Only Olares admins can change GPU modes. This helps avoid conflicts and keeps GPU performance predictable for everyone.

Olares lets you manage how apps use available GPUs for workloads such as AI, image and video generation, transcoding, and gaming.

In this guide, you will learn:

  • How GPU allocation works in Olares.
  • How app state affects available GPU actions.
  • How GPU modes differ and when to use each one.

How GPU allocation works

In Olares, giving an app access to GPU resources is called binding. Unbinding removes that access so the GPU can be released or reassigned.

Whether you can bind or unbind an app depends mainly on whether the app is running or stopped.

App stateBind (Give access)Unbind (Remove access)
RunningSupportedNot supported. You need to stop the app first. 1, 2
StoppedNot supported. You need to resume
the app first.
Supported
  1. Stopping an app pauses its workload, but it does not automatically remove its GPU allocation. To fully release the GPU or VRAM for other workloads, you must explicitly unbind the app after stopping it.
  2. If an app is allocated to multiple GPUs on the same node, you can unbind it from one GPU while it continues running on the others.
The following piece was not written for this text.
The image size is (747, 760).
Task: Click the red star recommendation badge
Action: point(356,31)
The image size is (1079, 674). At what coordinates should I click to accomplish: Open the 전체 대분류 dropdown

You can check whether an app is running or stopped in either of these places:

  • Market > My Olares: The current status is displayed on the app's card.
  • Settings > Applications: The current status is shown in the app list.
  • Launchpad: A stopped app is marked with an orange dot next to its name.
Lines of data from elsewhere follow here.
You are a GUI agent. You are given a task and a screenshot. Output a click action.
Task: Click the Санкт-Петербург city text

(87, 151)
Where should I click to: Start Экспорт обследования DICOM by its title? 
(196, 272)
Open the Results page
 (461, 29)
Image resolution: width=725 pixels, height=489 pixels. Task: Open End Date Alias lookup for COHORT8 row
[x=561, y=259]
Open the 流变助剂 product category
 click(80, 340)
GPU modes and when to use them

Olares supports three GPU modes. Each mode determines how GPU resources are shared and what happens to running apps after you switch modes.

DGX Spark support

On DGX Spark, you can use Memory slicing and App exclusive to manage GPU resources.

GPU modeHow resources are
shared
After switching to this modeBest for
Time slicing (Default)Multiple apps share
the same GPU over
time.
Running apps that require a GPU are automatically assigned to share the GPU.Running several GPU-dependent apps at the same time.
Memory slicingMultiple apps share
the GPU, with fixed
VRAM allocations
for each app.
Running apps that require a GPU are automatically added and assigned the minimum VRAM required to run.Running multiple GPU-dependent apps while strictly controlling VRAM usage.
App exclusiveOne app gets full,
uninterrupted access
to the GPU.
One running app that requires a GPU is automatically selected and given exclusive access.Heavy workloads that need maximum performance, such as large models, rendering, or high-end gaming.

App interruption notice

Changing a GPU's mode reallocates hardware resources. Depending on the mode you choose, apps that are currently using the GPU may be paused automatically.

After switching modes, check the state of your apps and manually resume them if necessary.